EXERCISE MATERIAL below:
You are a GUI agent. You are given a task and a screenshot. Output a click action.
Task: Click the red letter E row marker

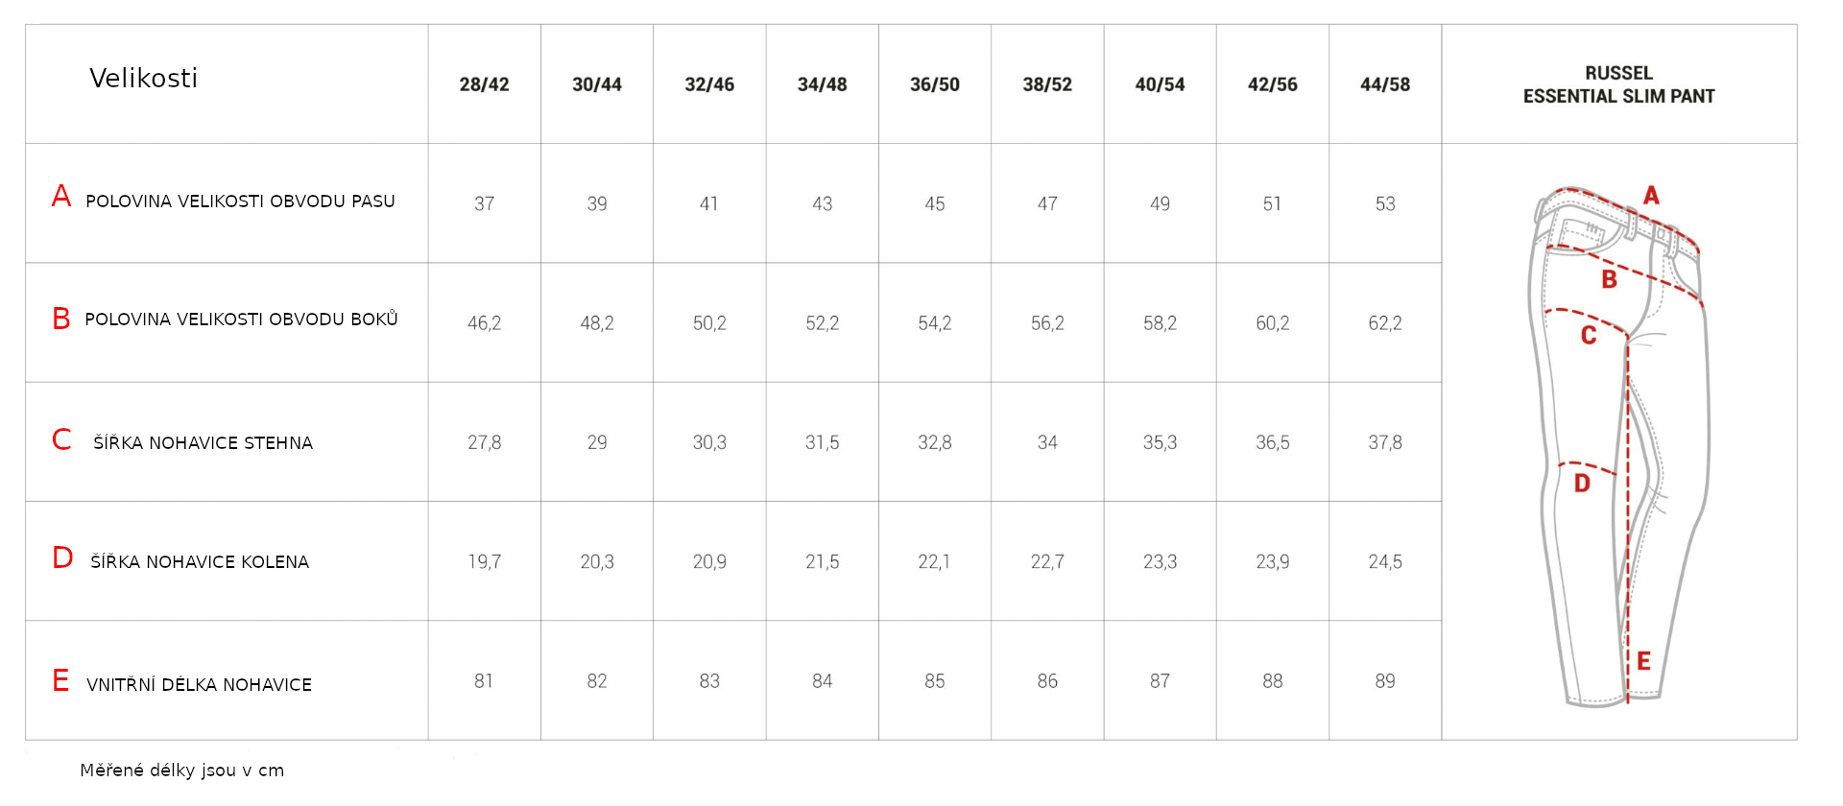click(60, 680)
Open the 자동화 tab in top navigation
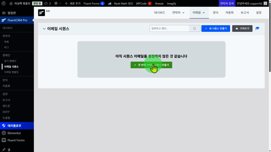The width and height of the screenshot is (271, 152). (x=229, y=12)
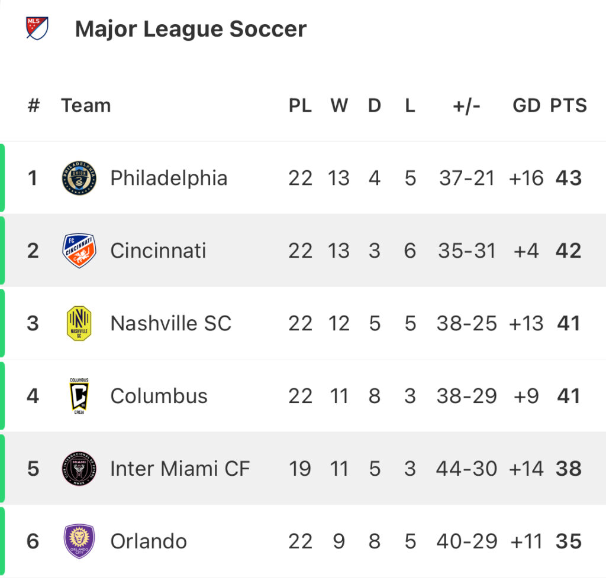Sort by the GD column header
The width and height of the screenshot is (606, 578).
click(x=526, y=105)
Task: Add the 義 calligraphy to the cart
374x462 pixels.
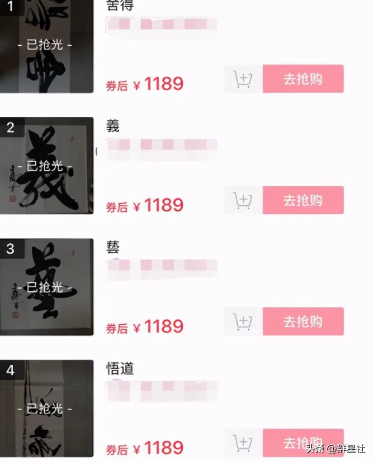Action: (x=244, y=200)
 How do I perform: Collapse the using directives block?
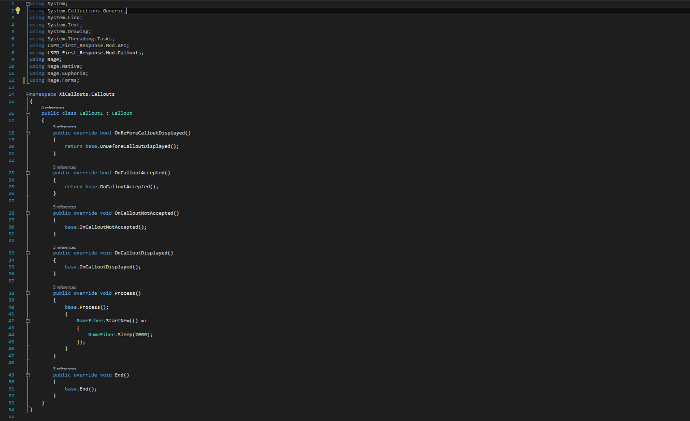click(x=27, y=4)
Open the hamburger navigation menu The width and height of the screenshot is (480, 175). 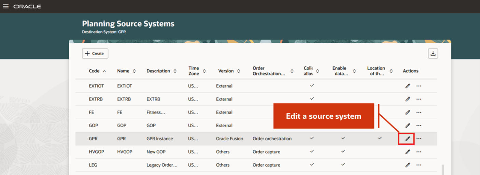pos(6,6)

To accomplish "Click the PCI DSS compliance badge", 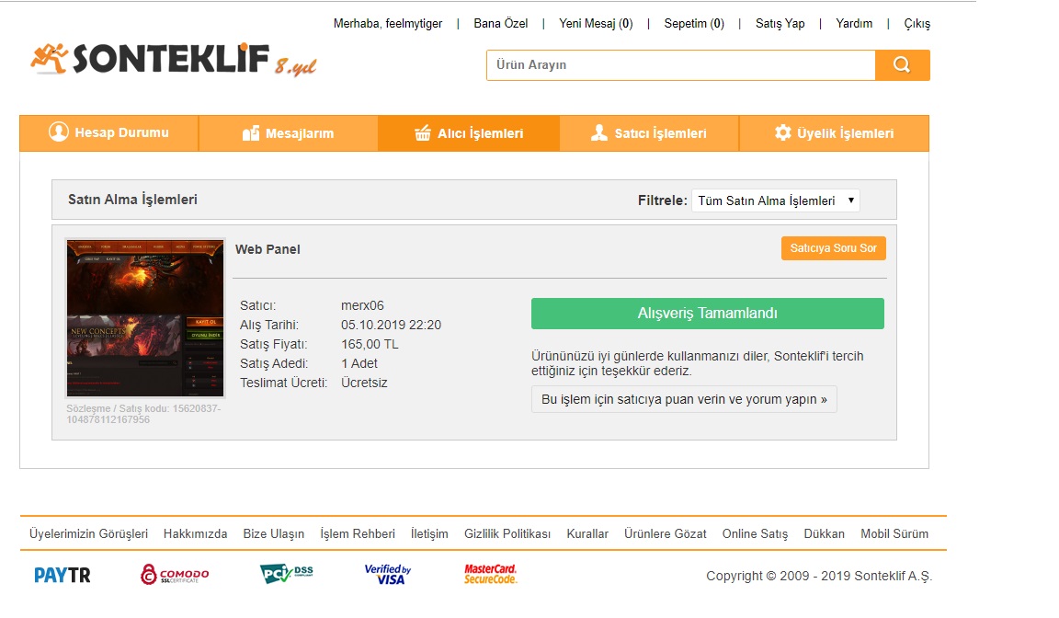I will point(287,574).

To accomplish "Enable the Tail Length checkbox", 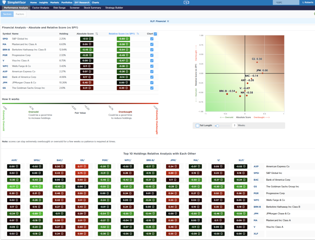I will tap(197, 125).
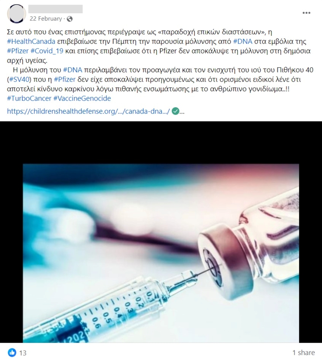The width and height of the screenshot is (322, 361).
Task: Open the #VaccineGenocide hashtag
Action: tap(82, 98)
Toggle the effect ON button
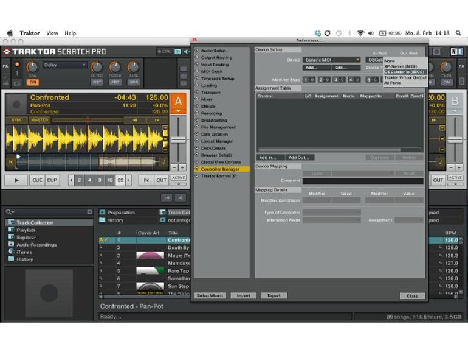This screenshot has height=352, width=468. (32, 82)
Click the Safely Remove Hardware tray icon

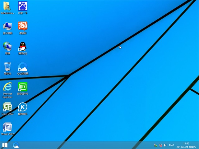pyautogui.click(x=155, y=145)
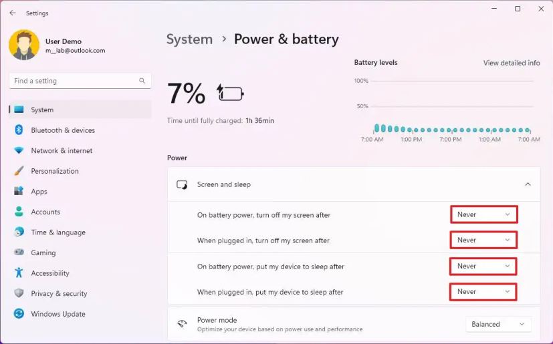Click the Accessibility figure icon
Viewport: 553px width, 344px height.
click(x=19, y=273)
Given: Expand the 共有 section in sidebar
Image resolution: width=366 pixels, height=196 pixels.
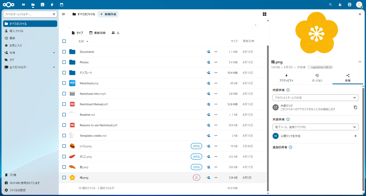Looking at the screenshot, I should pyautogui.click(x=54, y=52).
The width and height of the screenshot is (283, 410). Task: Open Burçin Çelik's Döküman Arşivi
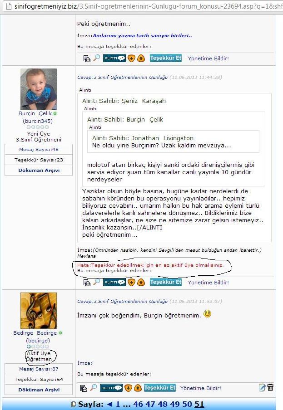click(39, 170)
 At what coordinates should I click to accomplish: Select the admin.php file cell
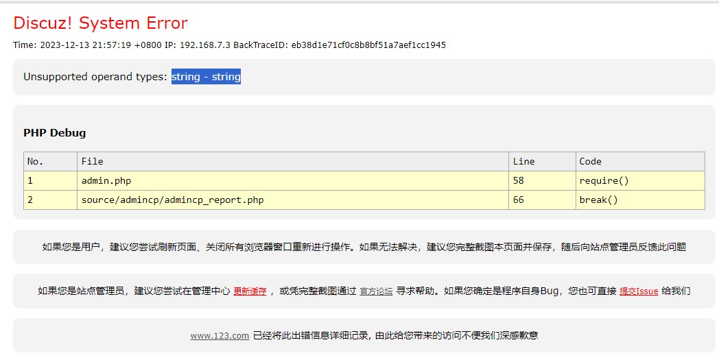pyautogui.click(x=106, y=181)
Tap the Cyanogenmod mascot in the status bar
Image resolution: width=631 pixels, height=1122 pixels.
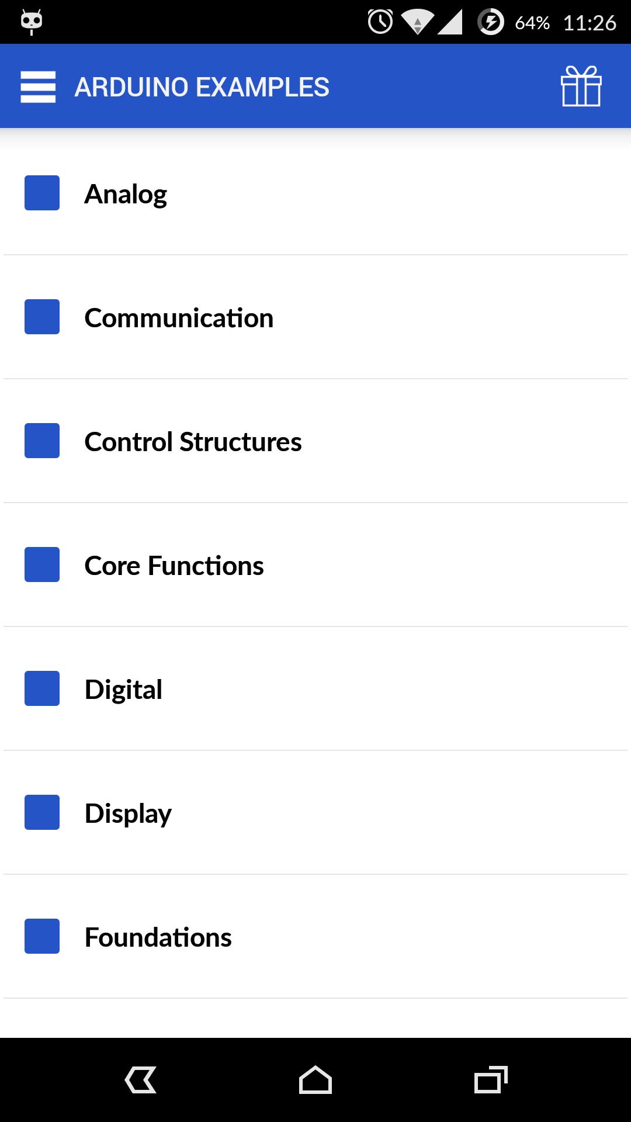coord(30,22)
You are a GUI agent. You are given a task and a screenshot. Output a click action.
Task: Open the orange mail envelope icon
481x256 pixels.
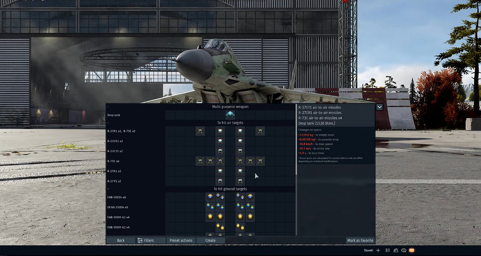coord(411,250)
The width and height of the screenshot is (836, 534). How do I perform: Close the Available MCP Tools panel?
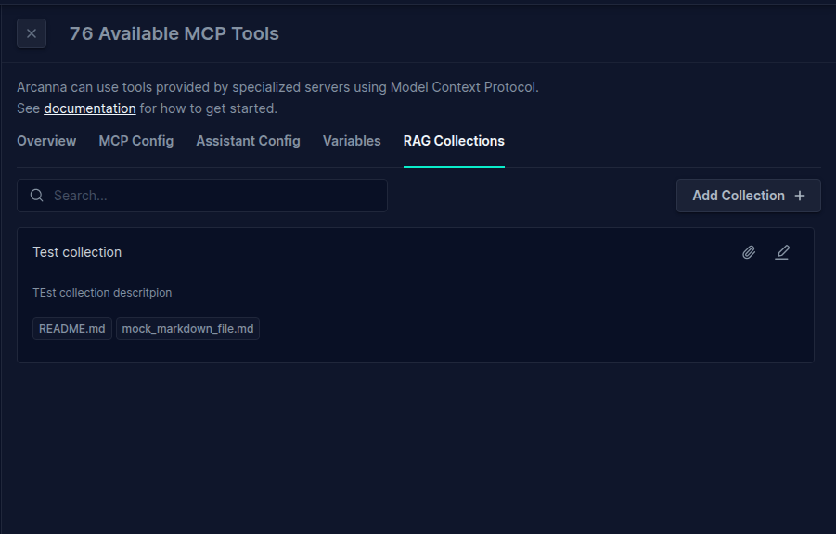(32, 33)
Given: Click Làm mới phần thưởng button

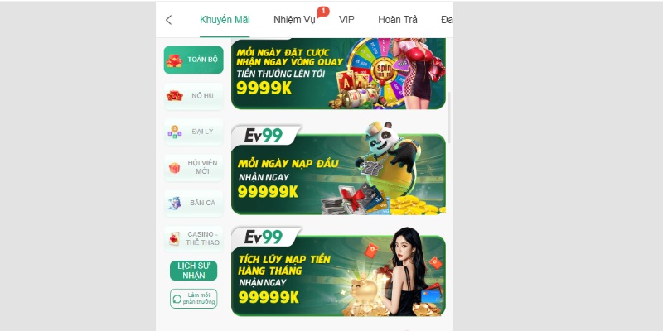Looking at the screenshot, I should 194,299.
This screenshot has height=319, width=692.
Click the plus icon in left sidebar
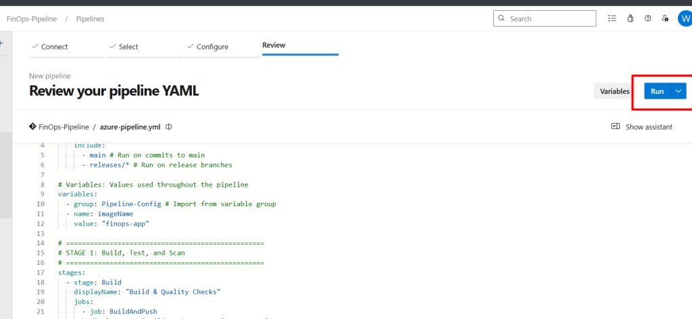click(2, 43)
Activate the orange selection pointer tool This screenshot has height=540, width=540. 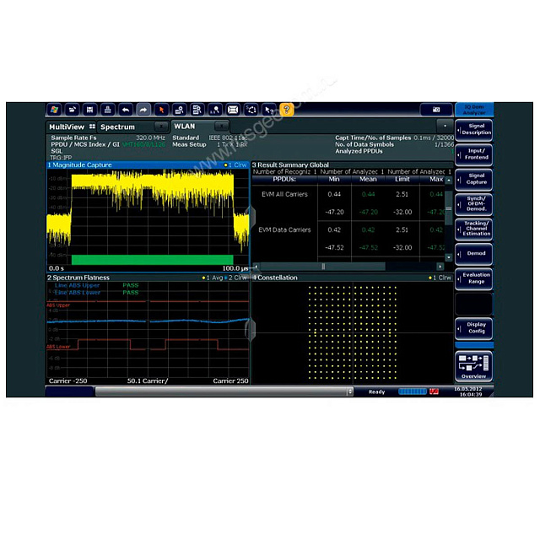(x=161, y=110)
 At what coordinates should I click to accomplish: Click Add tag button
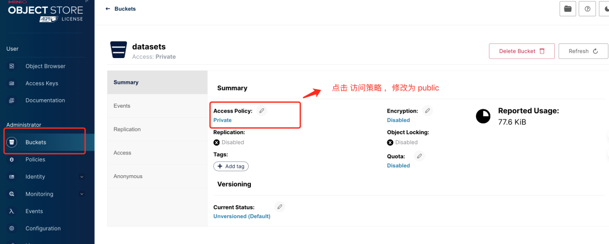point(231,166)
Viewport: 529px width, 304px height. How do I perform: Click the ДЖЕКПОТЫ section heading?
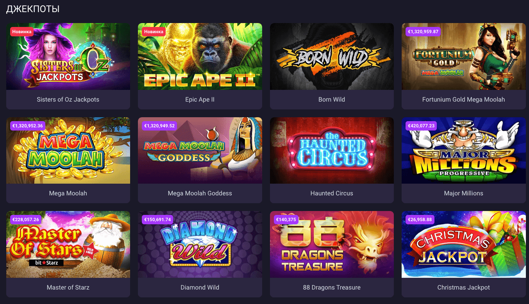(x=33, y=9)
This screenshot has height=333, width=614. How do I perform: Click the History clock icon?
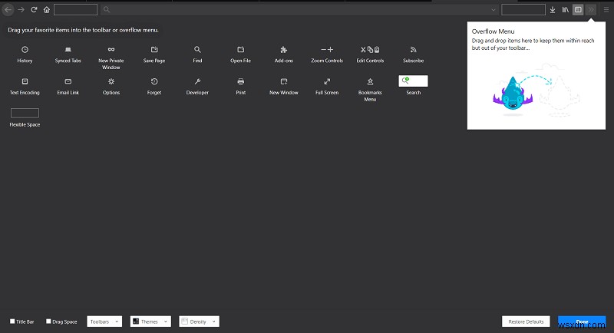(25, 49)
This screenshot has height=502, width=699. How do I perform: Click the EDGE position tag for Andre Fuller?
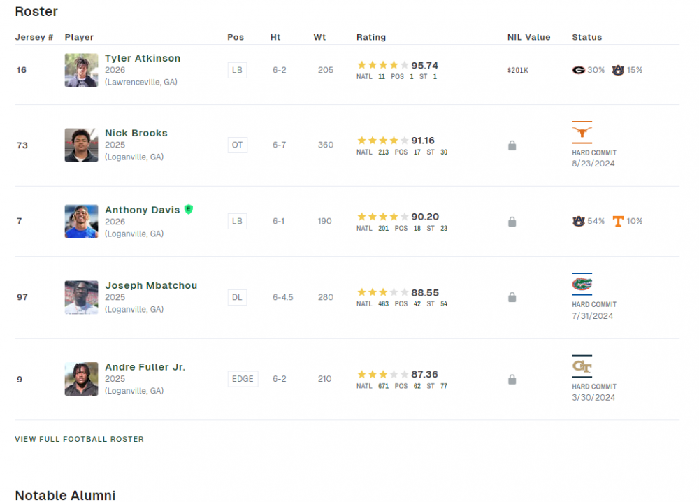click(x=243, y=379)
End of EXERCISE MATERIAL.
Each line above from the one containing "The width and height of the screenshot is (283, 410)." through the one containing "Tap the Cyanogenmod mascot in the status bar" is to be returned verbatim. Nothing else, and no pictures.

--- SOLUTION TO THIS EXERCISE ---
The width and height of the screenshot is (283, 410). Task: Open Burçin Çelik's Döküman Arşivi
click(39, 170)
 At what coordinates should I click to accomplish: Select the admin.php file cell
pyautogui.click(x=106, y=181)
Tap the Cyanogenmod mascot in the status bar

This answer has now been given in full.